##### Record list

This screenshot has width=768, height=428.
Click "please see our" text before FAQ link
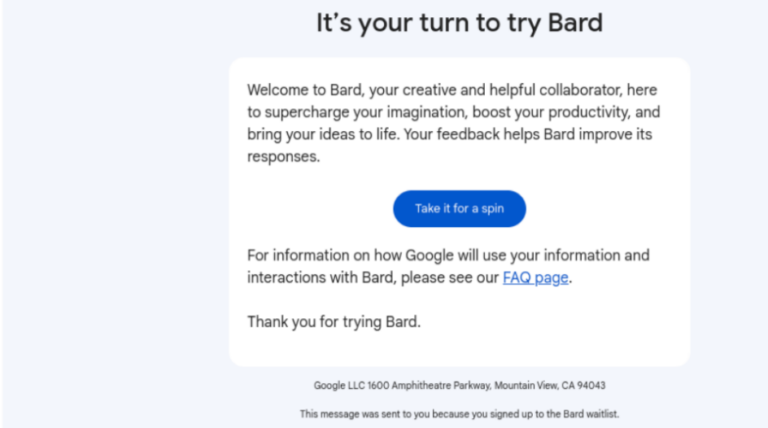click(450, 278)
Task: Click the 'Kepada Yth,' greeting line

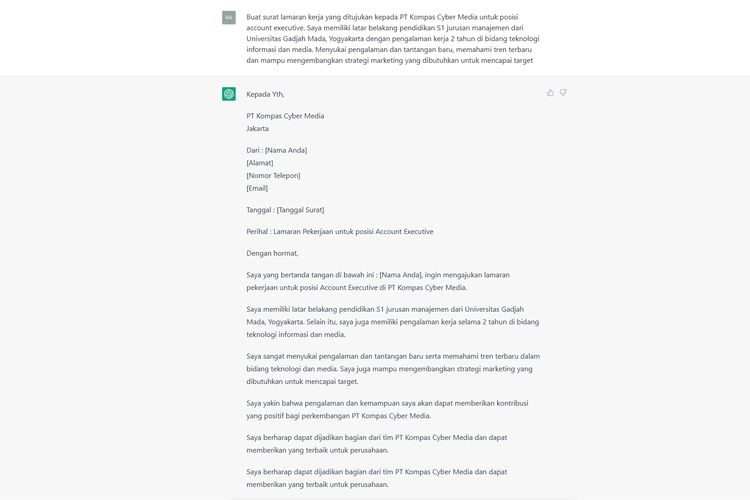Action: (265, 94)
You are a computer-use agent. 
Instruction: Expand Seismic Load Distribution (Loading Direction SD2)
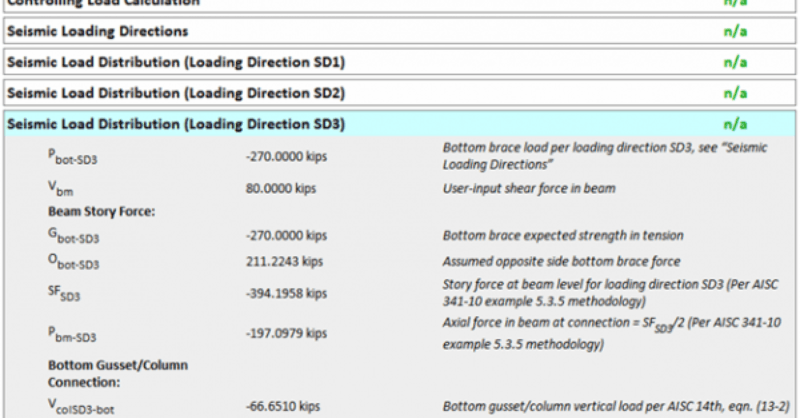[176, 93]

##########

**Task statement**
Convert the listing above into a JSON array of strings, one string per line, skipping blank lines. Leave the pictures out.

**Correct answer**
[
  "This screenshot has width=768, height=428.",
  "Click \"please see our\" text before FAQ link",
  "click(450, 278)",
  "Task: Click the 'Kepada Yth,' greeting line",
  "Action: (265, 94)",
  "You are a computer-use agent. ",
  "Instruction: Expand Seismic Load Distribution (Loading Direction SD2)",
  "[176, 93]"
]